The M&A Standards1 changed how a parent reports the minority shareholder interests in a partially owned subsidiary in its consolidated financial statements. The minority shareholder interests, or noncontrolling interests (''NCI''), are generally presented within equity as if the parent and the minority shareholders have similar economic interests. Previously, NCI were generally presented between liabilities and equity (''mezzanine equity'').
In certain situations, however, the redemption rights held by minority shareholders may lead to mezzanine equity or even liability classification. The existence of such redemption rights may require complex accounting analysis and introduce earnings volatility.
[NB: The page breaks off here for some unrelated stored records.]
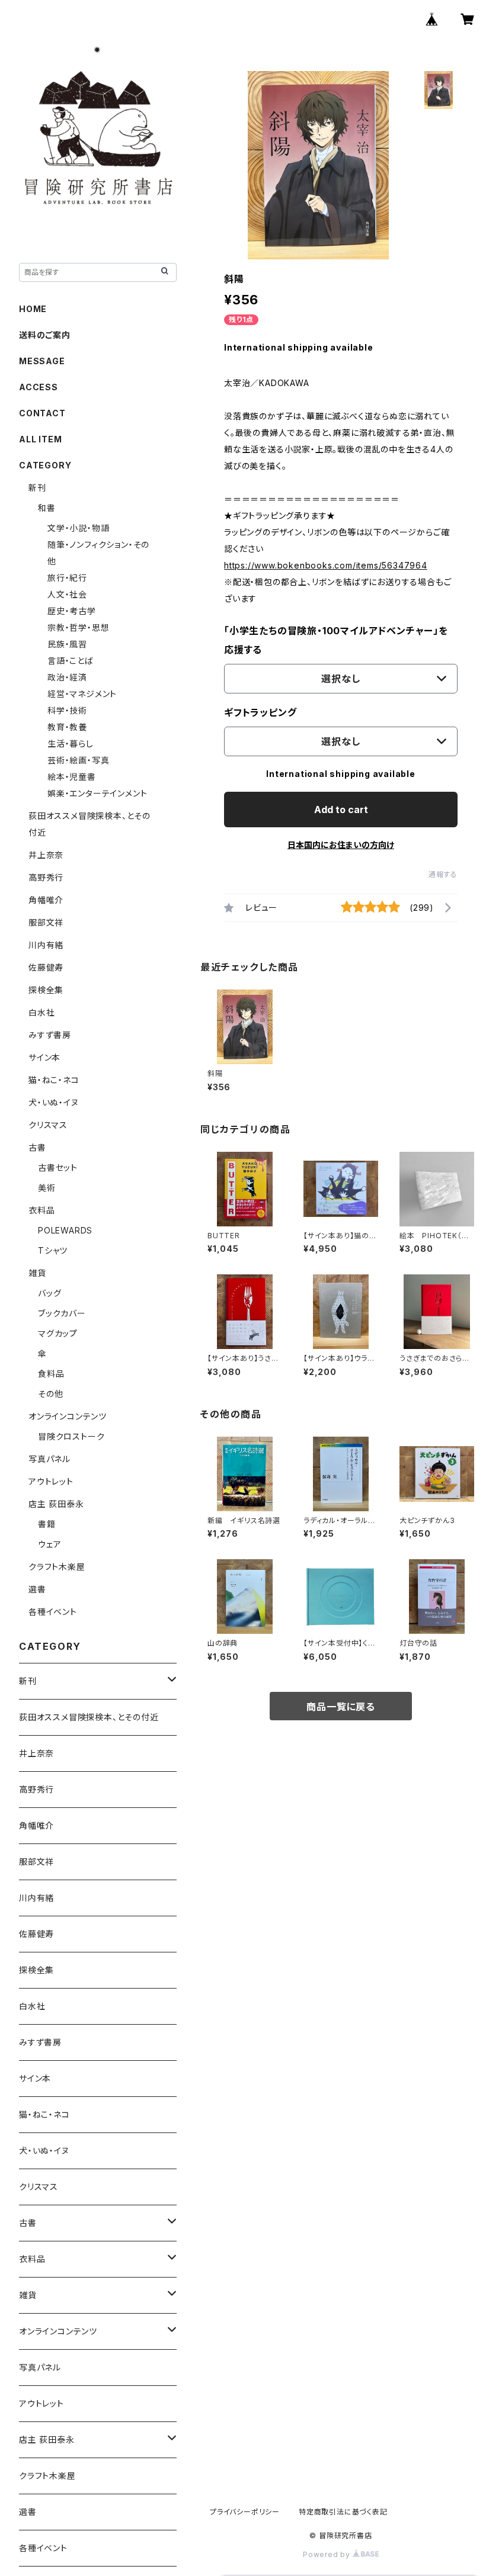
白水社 (41, 1012)
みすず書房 (49, 1035)
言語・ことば (70, 661)
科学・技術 (67, 710)
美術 (47, 1188)
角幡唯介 (45, 900)
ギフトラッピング (260, 712)
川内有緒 (45, 945)
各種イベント (52, 1612)
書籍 (47, 1524)
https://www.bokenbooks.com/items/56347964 (325, 565)
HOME (33, 309)
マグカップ (58, 1333)
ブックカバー (62, 1313)
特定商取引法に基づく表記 (343, 2511)
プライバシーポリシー (245, 2511)
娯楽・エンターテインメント (97, 793)
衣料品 (41, 1210)
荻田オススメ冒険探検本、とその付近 (89, 1717)
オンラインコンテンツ (67, 1416)
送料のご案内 (45, 335)
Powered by (328, 2554)
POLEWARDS (65, 1230)
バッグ (49, 1293)
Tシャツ (53, 1250)
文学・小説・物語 (78, 528)
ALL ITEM (40, 439)
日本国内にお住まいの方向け (340, 845)
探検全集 (45, 990)
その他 (50, 1394)
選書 (37, 1589)
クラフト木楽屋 (56, 1567)
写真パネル (49, 1459)
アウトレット (50, 1481)
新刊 (37, 488)
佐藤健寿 (45, 967)
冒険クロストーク (71, 1436)
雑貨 (37, 1273)
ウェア (49, 1544)
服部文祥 (45, 922)
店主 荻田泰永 (56, 1504)
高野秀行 (45, 877)
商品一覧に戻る (340, 1707)
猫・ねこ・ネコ (53, 1080)
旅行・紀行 (67, 578)
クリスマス (48, 1125)
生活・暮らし (70, 743)
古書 (37, 1147)
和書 (47, 508)
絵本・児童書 (71, 777)
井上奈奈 (45, 855)
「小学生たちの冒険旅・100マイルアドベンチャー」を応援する (336, 640)
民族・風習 (67, 644)
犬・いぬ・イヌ (53, 1102)
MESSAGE (42, 361)
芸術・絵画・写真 (78, 760)
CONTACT (42, 413)
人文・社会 (67, 594)
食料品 (51, 1374)
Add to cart (341, 809)
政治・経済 (67, 677)
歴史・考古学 (71, 611)
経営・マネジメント (82, 694)
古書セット (58, 1167)
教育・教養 (67, 727)
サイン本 (44, 1057)
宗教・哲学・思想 (78, 627)
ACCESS (38, 387)
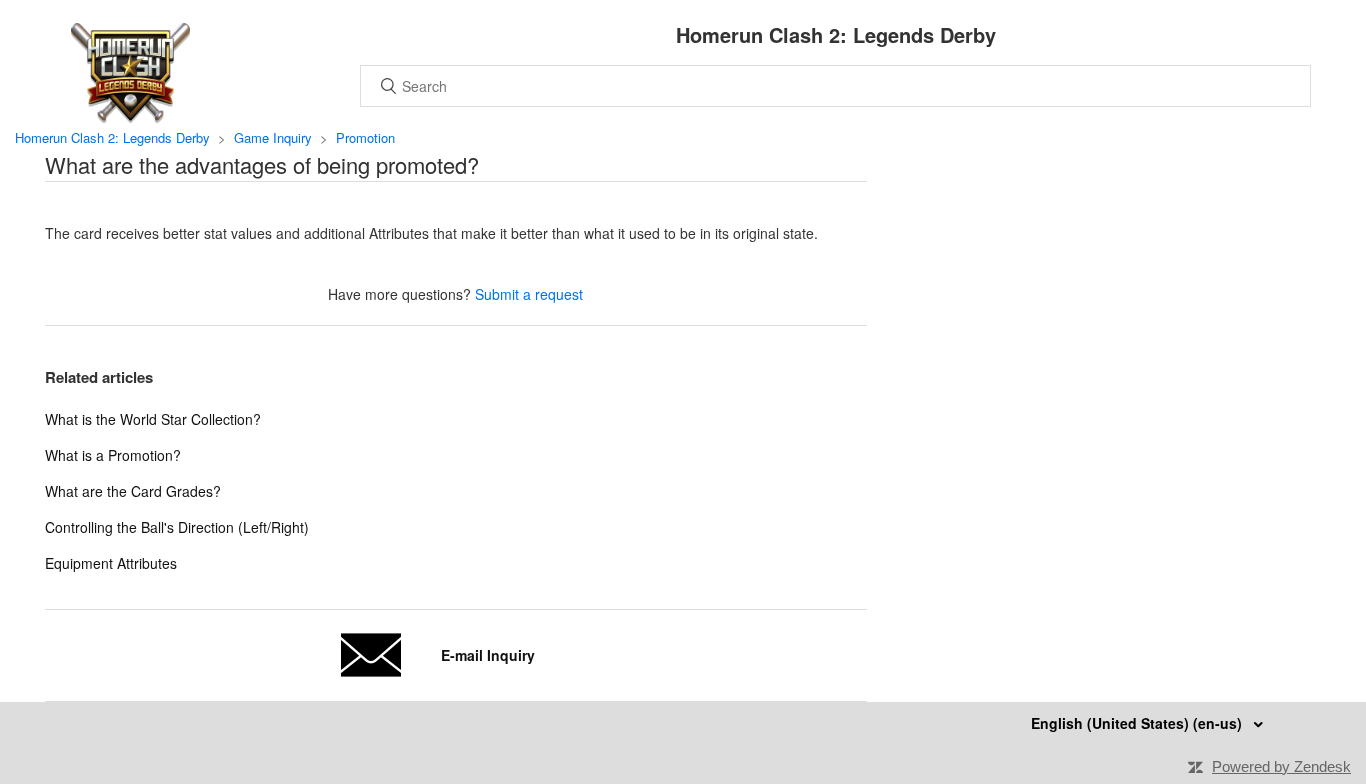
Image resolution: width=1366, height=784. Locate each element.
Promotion (365, 137)
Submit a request (529, 294)
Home (130, 73)
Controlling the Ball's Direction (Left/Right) (177, 527)
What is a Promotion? (113, 455)
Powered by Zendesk (1281, 766)
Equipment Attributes (111, 563)
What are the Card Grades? (133, 491)
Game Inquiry (273, 137)
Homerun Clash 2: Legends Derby (112, 137)
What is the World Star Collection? (153, 419)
This edition of Mergers & acquisitions - a snapshot focuses on the classification of redeemable NCI and how different minority shareholder rights may lead to different financial reporting by the parent.
1Accounting Standards Codification 805 (which incorporates FAS 141(R), Business Combinations), is the US Standard on M&A, and Accounting Standards Codification 810 (which incorporates FAS 160, Noncontrolling Interests in Consolidated Financial Statements, an amendment to ARB No. 51) is the US Standard on noncontrolling interests (collectively the "M&A Standards").